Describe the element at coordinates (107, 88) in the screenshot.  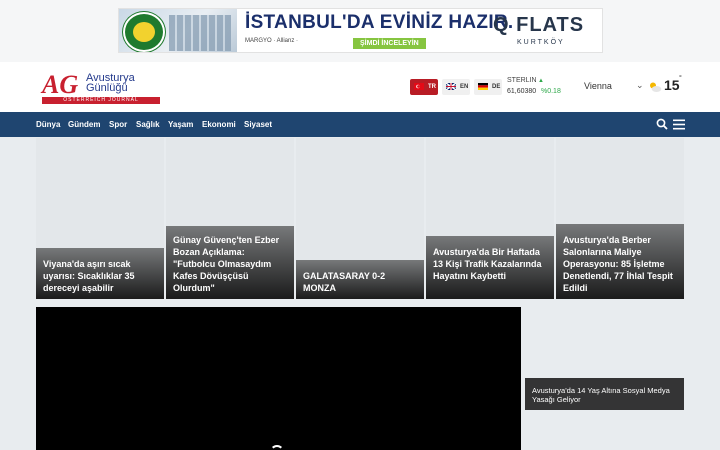
I see `logo-line-2: Günlüğü` at that location.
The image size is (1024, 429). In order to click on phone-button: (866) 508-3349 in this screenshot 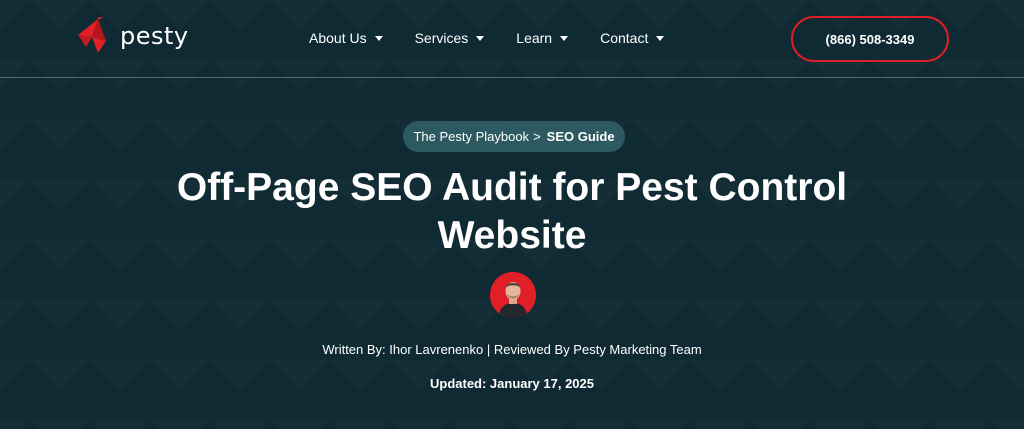, I will do `click(870, 39)`.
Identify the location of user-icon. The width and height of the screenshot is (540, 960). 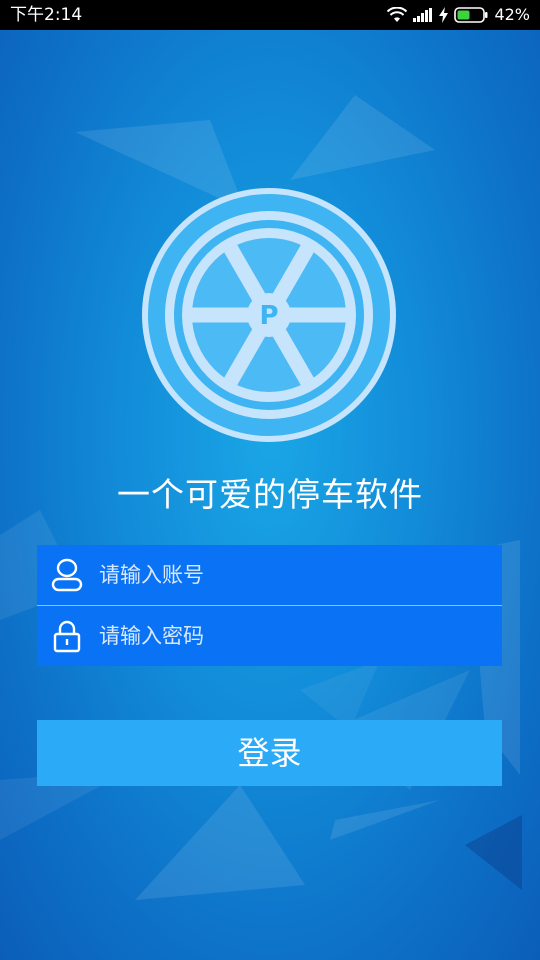
(67, 575).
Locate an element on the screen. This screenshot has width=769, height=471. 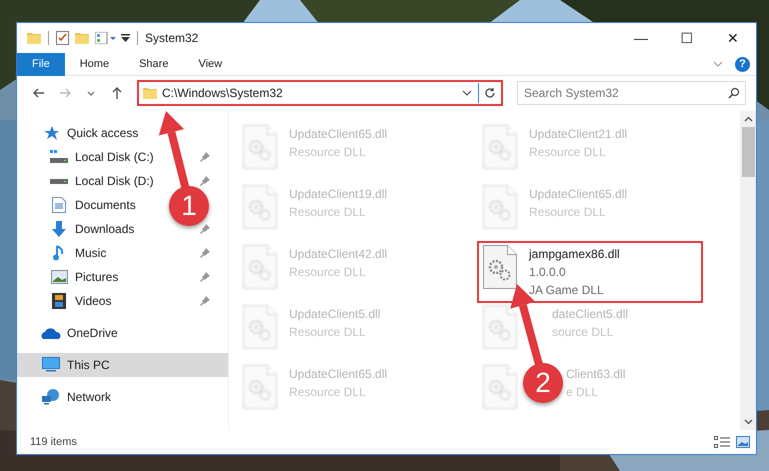
sidebar-item: Downloads is located at coordinates (104, 229).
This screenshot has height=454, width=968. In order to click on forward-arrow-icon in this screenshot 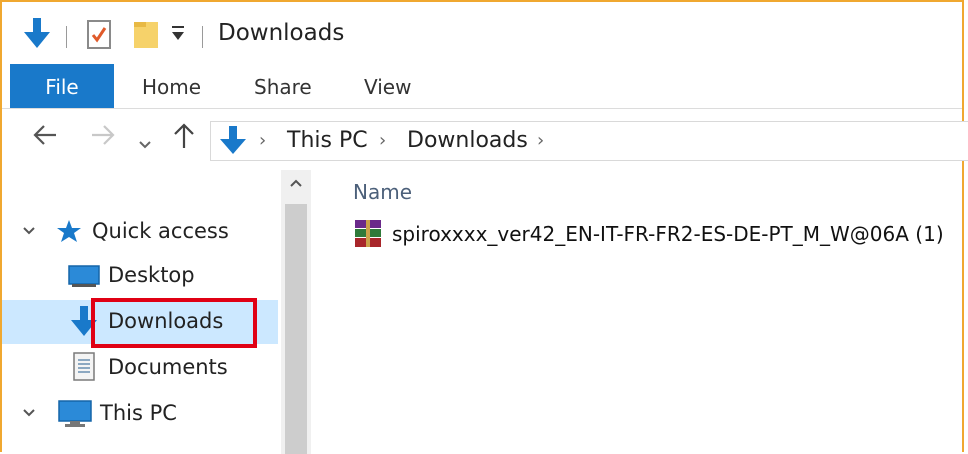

◆ **WORK REQUIRED**
Reproduce word for word everything in the material from the line containing "Locate an element" down to the end, and leave the pictures out.

◆ **FINISHED TASK**
Locate an element on the screen. This screenshot has width=769, height=471. 
sidebar-item: Downloads is located at coordinates (104, 229).
This screenshot has height=454, width=968. In order to click on forward-arrow-icon in this screenshot 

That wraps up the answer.